- Episode no.: Season 4 Episode 15
- Directed by: Pamela Fryman
- Written by: Carter Bays; Craig Thomas;
- Production code: 4ALH15
- Original air date: March 2, 2009

Guest appearances
- Zachary Gordon as Grant; Brooke D'Orsay as Margaret; Frances Conroy as Loretta Stinson;

Episode chronology
| ← Previous "The Possimpible" | Next → "Sorry, Bro" |
- How I Met Your Mother season 4

= The Stinsons =

"The Stinsons" is the 15th episode in the fourth season of the television series How I Met Your Mother and 79th overall. It originally aired on March 2, 2009.

==Plot==

At the beginning of the episode, Barney is seen skipping out hitting on a hot girl because he tells everyone he has to go somewhere, but he is secretive about where. The gang becomes suspicious that Barney might have a secret girlfriend, so they follow him to what turns out to be the house of his mother, Loretta. Barney then reveals that he has a wife, Betty, and a son, Tyler. Barney then tells the gang that their real names are Margaret and Grant and that they are both actors he hired because his mother was dying and he thought it would make her happy to think he was married. When his mother recovered, Barney was stuck with the fake family. Marshall at first argues that Barney should tell his mother the truth because there should not be secrets within families. After he discovers that Lily hates his mother, who insulted her at their wedding, Marshall starts to think that some things are better left unsaid. Meanwhile, Robin bonds with Grant because of their shared lack of passion in their careers; Robin being unsure about starting her morning show near the beginning of her thirties and Grant being frustrated about the lack of freedom in his acting roles.

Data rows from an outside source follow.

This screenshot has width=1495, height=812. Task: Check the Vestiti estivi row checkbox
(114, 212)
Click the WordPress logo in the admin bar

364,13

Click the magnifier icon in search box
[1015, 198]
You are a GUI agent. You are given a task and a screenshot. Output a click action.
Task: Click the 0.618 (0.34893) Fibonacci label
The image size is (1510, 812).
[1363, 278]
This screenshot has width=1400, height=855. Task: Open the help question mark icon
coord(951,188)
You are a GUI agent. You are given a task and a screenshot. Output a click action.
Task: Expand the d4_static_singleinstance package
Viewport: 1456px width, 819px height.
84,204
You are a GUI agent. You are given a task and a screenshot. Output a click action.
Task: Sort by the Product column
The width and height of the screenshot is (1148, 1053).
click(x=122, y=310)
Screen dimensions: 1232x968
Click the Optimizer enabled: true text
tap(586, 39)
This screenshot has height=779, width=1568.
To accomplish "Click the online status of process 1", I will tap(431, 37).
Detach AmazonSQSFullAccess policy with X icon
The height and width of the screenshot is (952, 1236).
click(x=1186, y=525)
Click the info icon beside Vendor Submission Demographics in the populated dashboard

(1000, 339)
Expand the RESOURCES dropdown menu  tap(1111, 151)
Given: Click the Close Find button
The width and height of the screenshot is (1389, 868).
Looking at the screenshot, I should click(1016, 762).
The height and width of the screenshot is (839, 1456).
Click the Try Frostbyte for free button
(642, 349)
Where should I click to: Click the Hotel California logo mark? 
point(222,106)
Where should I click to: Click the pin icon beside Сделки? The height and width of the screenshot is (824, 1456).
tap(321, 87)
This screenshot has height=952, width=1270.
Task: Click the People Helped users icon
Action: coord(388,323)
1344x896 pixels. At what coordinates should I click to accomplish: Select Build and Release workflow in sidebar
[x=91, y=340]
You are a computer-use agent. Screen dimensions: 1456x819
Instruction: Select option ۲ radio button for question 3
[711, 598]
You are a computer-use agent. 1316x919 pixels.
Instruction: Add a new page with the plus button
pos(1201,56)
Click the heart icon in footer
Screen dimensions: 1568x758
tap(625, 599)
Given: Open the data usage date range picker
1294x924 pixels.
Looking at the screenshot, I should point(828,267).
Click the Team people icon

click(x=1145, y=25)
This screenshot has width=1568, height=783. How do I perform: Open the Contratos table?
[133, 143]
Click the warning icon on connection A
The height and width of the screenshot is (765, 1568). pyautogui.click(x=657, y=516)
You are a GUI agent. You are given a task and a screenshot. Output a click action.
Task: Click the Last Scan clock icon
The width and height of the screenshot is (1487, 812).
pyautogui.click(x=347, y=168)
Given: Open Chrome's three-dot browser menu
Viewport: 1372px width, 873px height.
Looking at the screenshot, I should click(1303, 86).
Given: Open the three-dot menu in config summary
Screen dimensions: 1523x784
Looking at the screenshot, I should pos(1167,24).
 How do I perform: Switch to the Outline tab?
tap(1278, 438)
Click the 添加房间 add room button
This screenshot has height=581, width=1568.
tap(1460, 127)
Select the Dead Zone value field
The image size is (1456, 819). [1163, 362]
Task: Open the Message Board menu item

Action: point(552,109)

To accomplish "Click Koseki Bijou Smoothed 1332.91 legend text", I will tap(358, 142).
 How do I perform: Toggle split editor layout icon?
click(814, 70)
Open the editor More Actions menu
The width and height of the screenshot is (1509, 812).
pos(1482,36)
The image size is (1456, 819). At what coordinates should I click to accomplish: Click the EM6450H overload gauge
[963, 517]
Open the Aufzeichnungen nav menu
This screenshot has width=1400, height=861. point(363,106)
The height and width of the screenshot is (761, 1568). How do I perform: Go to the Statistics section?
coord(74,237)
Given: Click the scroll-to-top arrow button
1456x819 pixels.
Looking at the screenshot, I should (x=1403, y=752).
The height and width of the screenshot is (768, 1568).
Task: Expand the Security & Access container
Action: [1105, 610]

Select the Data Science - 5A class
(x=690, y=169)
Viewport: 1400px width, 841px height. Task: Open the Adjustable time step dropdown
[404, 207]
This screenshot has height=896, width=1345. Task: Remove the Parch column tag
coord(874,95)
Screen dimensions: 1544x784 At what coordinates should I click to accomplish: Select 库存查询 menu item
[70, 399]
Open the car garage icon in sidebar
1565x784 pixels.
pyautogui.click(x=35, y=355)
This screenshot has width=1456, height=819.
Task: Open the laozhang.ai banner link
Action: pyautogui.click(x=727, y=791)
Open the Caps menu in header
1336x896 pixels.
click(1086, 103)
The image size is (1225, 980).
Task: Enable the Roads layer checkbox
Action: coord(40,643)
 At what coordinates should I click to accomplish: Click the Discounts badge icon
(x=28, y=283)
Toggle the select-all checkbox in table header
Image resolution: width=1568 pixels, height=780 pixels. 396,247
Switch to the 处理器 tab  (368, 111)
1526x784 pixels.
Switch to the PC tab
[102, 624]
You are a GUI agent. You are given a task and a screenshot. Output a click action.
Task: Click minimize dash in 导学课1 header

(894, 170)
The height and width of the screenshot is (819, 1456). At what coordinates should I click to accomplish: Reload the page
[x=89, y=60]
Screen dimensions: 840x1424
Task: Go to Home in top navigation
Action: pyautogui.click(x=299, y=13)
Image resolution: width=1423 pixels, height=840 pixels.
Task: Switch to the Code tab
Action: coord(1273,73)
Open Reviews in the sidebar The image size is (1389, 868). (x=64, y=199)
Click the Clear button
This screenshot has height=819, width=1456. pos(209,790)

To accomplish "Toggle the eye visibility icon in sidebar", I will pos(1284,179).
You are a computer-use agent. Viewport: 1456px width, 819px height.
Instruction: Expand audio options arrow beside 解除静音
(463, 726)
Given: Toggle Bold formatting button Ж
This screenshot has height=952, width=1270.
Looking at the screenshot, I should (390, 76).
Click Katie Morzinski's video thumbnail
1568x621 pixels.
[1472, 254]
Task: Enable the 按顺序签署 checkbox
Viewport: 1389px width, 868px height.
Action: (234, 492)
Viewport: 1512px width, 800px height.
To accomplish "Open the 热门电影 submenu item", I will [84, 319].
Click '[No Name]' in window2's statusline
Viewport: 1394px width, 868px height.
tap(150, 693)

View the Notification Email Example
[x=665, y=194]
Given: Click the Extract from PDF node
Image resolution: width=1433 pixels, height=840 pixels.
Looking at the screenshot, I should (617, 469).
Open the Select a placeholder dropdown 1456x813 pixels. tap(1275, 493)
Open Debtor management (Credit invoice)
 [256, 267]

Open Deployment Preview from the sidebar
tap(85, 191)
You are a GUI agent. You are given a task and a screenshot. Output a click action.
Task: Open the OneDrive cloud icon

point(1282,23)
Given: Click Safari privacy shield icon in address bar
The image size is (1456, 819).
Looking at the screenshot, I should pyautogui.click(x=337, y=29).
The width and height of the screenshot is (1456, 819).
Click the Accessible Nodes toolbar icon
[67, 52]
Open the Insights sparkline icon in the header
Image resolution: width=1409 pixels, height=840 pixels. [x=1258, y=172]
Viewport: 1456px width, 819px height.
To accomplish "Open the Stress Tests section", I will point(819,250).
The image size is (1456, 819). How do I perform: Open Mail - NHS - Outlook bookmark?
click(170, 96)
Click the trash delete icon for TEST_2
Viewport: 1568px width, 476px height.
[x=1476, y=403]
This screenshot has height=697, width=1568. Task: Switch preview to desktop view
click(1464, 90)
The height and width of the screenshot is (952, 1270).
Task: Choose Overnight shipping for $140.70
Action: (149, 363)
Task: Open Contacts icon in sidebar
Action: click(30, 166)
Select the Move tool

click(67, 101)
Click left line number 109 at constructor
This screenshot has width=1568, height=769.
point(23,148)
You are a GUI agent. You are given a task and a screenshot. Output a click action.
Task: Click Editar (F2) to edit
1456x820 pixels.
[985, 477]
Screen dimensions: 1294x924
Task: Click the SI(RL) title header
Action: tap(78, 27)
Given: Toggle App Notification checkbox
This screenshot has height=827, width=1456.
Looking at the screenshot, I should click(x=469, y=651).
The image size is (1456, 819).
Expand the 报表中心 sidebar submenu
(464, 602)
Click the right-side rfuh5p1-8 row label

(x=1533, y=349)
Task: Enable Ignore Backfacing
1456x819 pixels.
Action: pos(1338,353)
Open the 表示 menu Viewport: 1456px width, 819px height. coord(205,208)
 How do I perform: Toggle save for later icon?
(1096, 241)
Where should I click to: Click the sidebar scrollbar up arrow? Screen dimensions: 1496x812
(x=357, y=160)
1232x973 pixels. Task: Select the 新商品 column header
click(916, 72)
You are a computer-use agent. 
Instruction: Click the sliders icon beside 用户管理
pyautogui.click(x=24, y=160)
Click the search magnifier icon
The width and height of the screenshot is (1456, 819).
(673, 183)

Ted and Margaret begin to develop a connection, since they are both fascinated by theatre. Margaret gives Ted some acting tips, after he reveals becoming an actor has always been a secret ambition of his. After dinner, Ted is caught kissing Margaret, and Barney is forced to confront him in front of his mother, with Grant doing a tearful and moving performance of a kid who does not want his parents to divorce. However, the tables are turned when Ted starts using Margaret's acting tips to improvise a story that Barney long ago stole his fiancée. Robin later congratulates Grant on his passionate performance and he assures her that she will find some passion in her new job. She is appreciative but is left horrified when he tries to kiss her.

Barney then finally tells his mother the truth, and she is relieved because she admits she hates Margaret and Grant, particularly Grant's catchphrase "Tyler no likey!". After that moment, they share a hug and she tells him to make sure to go for it when he does meet the right girl. At that moment, Robin walks in and Barney looks at her as he tells his mother he will try. On the ride home, Ted and Margaret are in one cab while Barney, Robin, Marshall and Lily are in another. Lily then fakes a conversation on her cell phone with Margaret pretending to be Marshall's mother in order to make him think she is on good terms with his mother.

==Critical response==
"The Stinsons" received positive reviews from critics. Donna Bowman of The A.V. Club gave the episode an "A-", praising Neil Patrick Harris's performance and the balance of absurdity with emotional depth. She described it as "a broad and very funny package".

Michelle Zoromski of IGN gave the episode an 8.6/10, highlighting its clever writing and nods to classic sitcoms. She commended the humor and emotional layers, noting how it revealed new aspects of Barney's character while maintaining the show's wit.